Tarlasında çiftçilik yaparken tarihi kalıntılar bulması sonucu bu muhteşem miras ortaya çıkıyor. 1995’te kazı çalışmaları başlıyor.
Göbeklitepe bu zamana kadar bilinen en eski yapıt. Göbeklitepe'nin keşfine kadar bilinen en eski tapınak ise Malta'da bulunmakta ve 5000 yaşında. Ayrıca Stonehenge'den 7000, Mısır piramitlerinden ise 7500 yıl daha yaşlı...
Neolitik döneme ait Göbeklitepe, ilk tapınağın dolayısıyla yeryüzündeki ilk inancın merkezi olabilmesi açısından önemli. Bu bölgede yaklaşık 20 tapınak tespit edilmiş ve şu ana kadar yalnızca 6 tapınak gün ışığına çıkartılmış.
Göbeklitepe'de kazı başkanlığını yürüten Prof. Dr. Klaus Schmidt, yaşadığı kalp krizi sonucu hayatını yakın zamanda kaybediyor Musa Amca’nın söylediğine göre.
Bu bölge için büyük çalışmalar yapan ve bölgenin önemini ortaya çıkaran Pr. Dr. Klaus Sshmidt’in mezkûr bölge için sözleri oldukça manidar: "Göbeklitepe'deki kazılarda elde ettiğimiz bulgularla, dünyanın bilinen en eski tapınma merkezlerinden birinin bu bölgede olduğunu ortaya çıkarmıştık. Ancak, son kazı çalışmalarıyla tapınma merkezinin dünyanın en büyük tapınma merkezi olduğunu tespit ettik. Yaptığımız araştırmalarda, Cilalı Taş Devrinde yaşamış insanların, yabani sığır, akrep, tilki, yılan, aslan, yaban eşeği, yaban ördeği ve yabani bitki kabartmalarını incelediğimizde hayvanlarını evcilleştiremedikleri sonucuna ulaştık. Ayrıca, dikili taşların (Stel) üzerindeki resimler ve kabartmalar o dönemde yaşamış olan insanların sanatları hakkında bizlere fikir veriyor.
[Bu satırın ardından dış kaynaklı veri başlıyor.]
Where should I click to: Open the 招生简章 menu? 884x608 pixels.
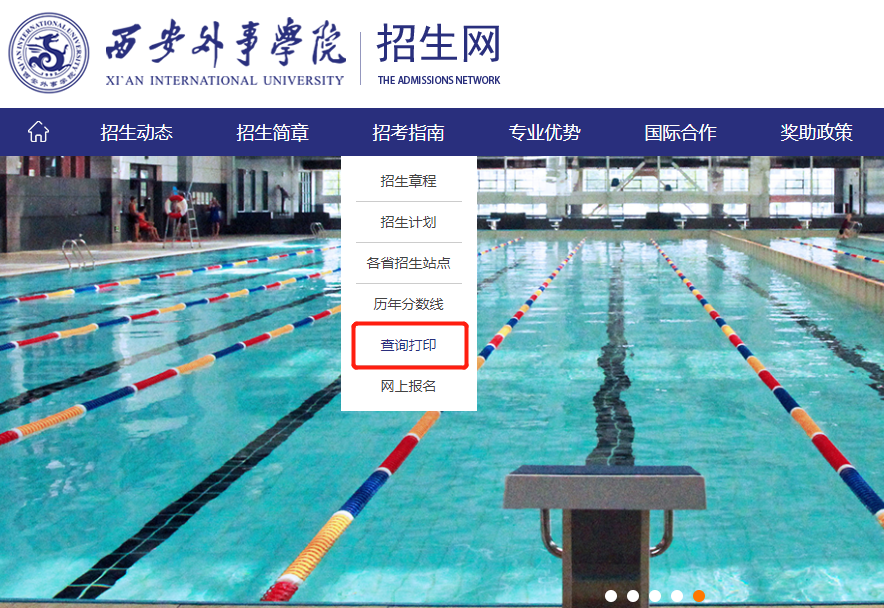click(272, 133)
Buradaki tapınak, dünyanın bilinen en büyük tapınağı olma özelliğini taşıyor."
Hazırlıklarımızı tamamlayıp yola çıkıyoruz. Artık veda zamanı gelmiştir. Peygamberler diyarı mübarek Urfa’nın büyüleyen atmosferinden yavaş yavaş yüreğimizi sıyırma derdindeyiz. Ama nedense inen geceyi, İbrahim Peygamberin diyarına doğru akan yıldızları, rengârenk ışıkların yandığı gecenin büyüsünü yudumlamış Balıklı Göl’ü bir kere daha görmek istiyoruz. Ve Nemrut’un ateşine doğru İbrahim Peygamberin fırlatıldığı mancınıkların yandığı tepeye bakarak çaylarımızı yudumluyoruz. Akşam ezanı yavaş yavaş akıyor şehrin üzerine ve dahi ayrılmak istemeyen yüreklerimize doğru. Artık şehre veda zamanı gelmiştir. Yüreğimize bu eşsiz şehre tekrar dönmenin dualarını da yükleyerek yola revan oluyoruz.